31
votes

There are two functions in the R core library.

  • row.names Get and Set Row Names for Data Frames
  • rownames Retrieve or set the row names of a matrix-like object.

However the docs for row.names specifies For a data frame, ‘rownames’ and ‘colnames’ eventually call ‘row.names’ and ‘names’ respectively, but the latter are preferred. Why are is row.names preferred? Wouldn't it be easier to just ignore row.names and just call rownames?

1
That link doesn't help at all.Rich Scriven
@RichardScriven If this question gets a good answer, perhaps that other question should be closed as a duplicate of this one.Matthew Lundberg
One piece of the puzzle, I think is in the word "eventually." Since rownames eventually calls row.names for a data.frame, then it would be more efficient to cut out the middle man and take it to the source. I think another piece that this documentation focuses to data.frames.lmo
Note that a "data.frame" has an explicit "row.names" attribute and not a "rownames". Also, row.names is a generic function that gets this specific attribute of the object and methods can be created for similar to "data.frame" objectsalexis_laz
Looks like cross-compatibility to me. names(iris) and colnames(iris) both work. I suspect the authors were kind enough to know that for old-school programmers coming from S or early R could still use old functionality, and new school users can use the new functions. So the language looks kind of Frankenstein after awhile, but it's a good thing to not have to remember which function goes with which data type.Pierre L

1 Answers

24
votes

row.names() is an S3 generic function whereas rownames() is a lower level non-generic function. rownames() is in effect the default method for row.names() that is applied to any object in the absence of a more specific method.

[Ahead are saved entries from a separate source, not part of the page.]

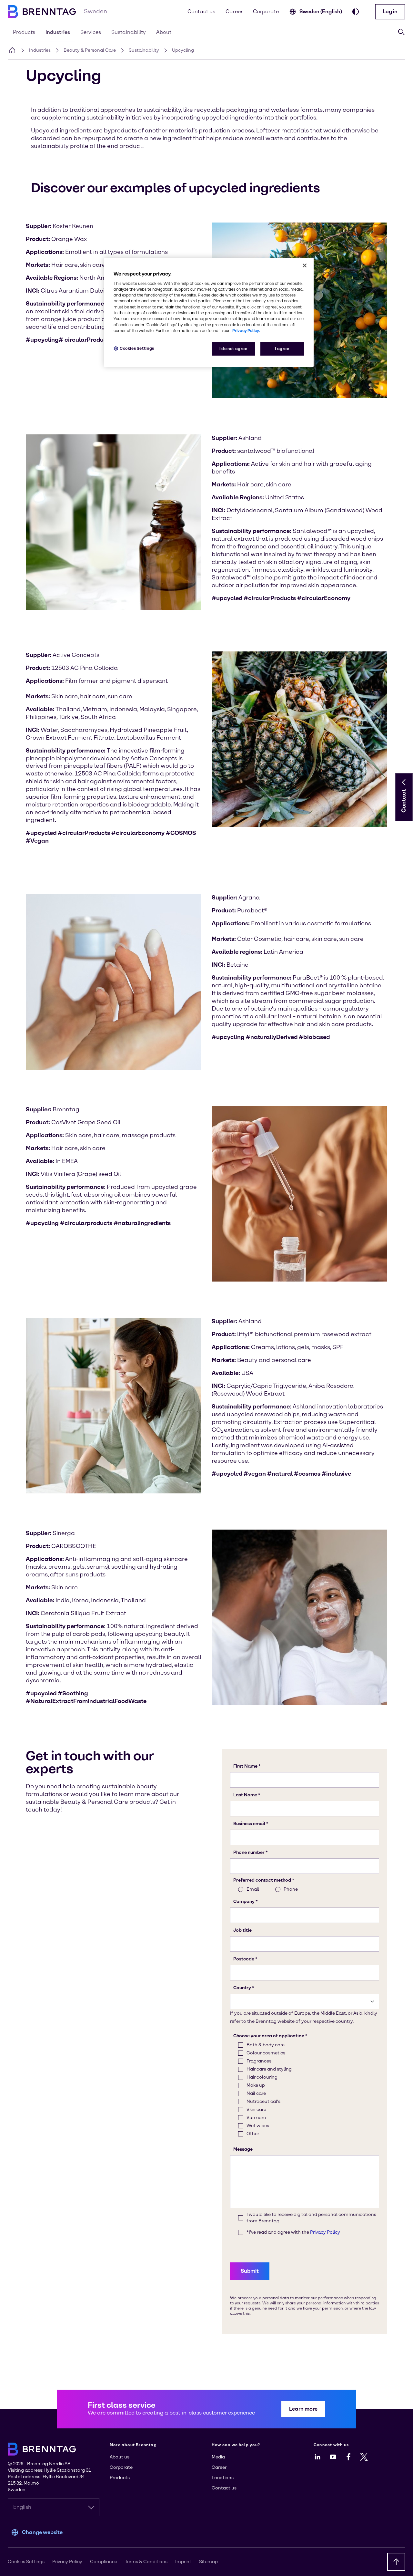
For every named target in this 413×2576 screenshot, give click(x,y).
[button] (390, 11)
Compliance (103, 2561)
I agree (282, 348)
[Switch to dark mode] (355, 11)
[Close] (304, 265)
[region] (209, 312)
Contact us (201, 11)
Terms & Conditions (146, 2561)
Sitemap (208, 2561)
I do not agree (233, 348)
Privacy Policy (67, 2561)
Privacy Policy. (246, 330)
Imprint (183, 2561)
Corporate (266, 11)
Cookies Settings (137, 348)
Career (234, 11)
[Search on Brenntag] (401, 32)
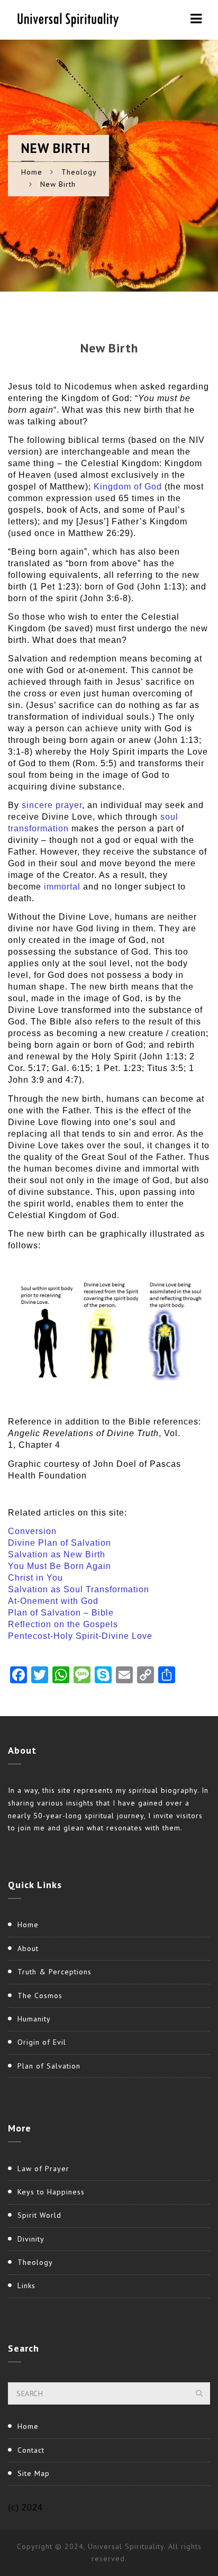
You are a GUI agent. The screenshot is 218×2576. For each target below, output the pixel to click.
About (28, 1948)
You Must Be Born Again (59, 1566)
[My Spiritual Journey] (66, 18)
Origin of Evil (41, 2042)
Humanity (34, 2019)
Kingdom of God (128, 486)
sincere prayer (52, 805)
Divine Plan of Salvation (59, 1542)
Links (26, 2285)
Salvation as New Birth (56, 1554)
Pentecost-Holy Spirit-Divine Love (80, 1635)
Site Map (33, 2473)
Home (31, 172)
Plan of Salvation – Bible (61, 1612)
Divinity (30, 2239)
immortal (62, 886)
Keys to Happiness (51, 2192)
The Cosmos (39, 1995)
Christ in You (35, 1577)
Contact (30, 2450)
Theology (79, 172)
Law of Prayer (43, 2168)
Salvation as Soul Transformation (78, 1589)
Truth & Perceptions (54, 1971)
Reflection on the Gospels (63, 1624)
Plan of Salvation (48, 2066)
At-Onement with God (53, 1601)
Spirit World (39, 2215)
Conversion (32, 1531)
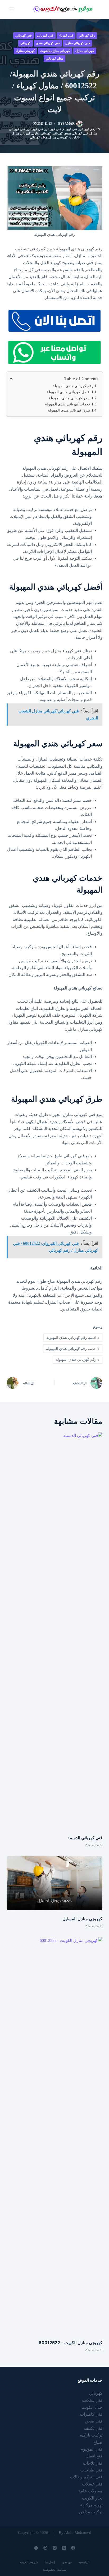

If you are operating on a data frame x, then it is more efficient to use row.names(x) because there is a specific row.names() method for data frames. The row.names() method for data frames simply extracts the "row.names" attribute that is already stored in x. By contrast, because of the definition of rownames() and the inter-relationships between the functions, rownames(x) has to extract all the dimension names of x, then drop the column names, then combine with names(x), then drop names(x) again. This process even involves a call to row.names(x) as an intermediate step. This will all usually happen so quickly that you don't notice it, but just extracting the attribute is obviously more efficient.

If you don't want to bother distinguishing the two functions, then it would be logical to just use the generic version row.names() all the time, since it always dispatches the appropriate method. For example, if x is a matrix, then row.names(x) just passes cleanly through to rownames(x) because there is no more specific method for that class of object.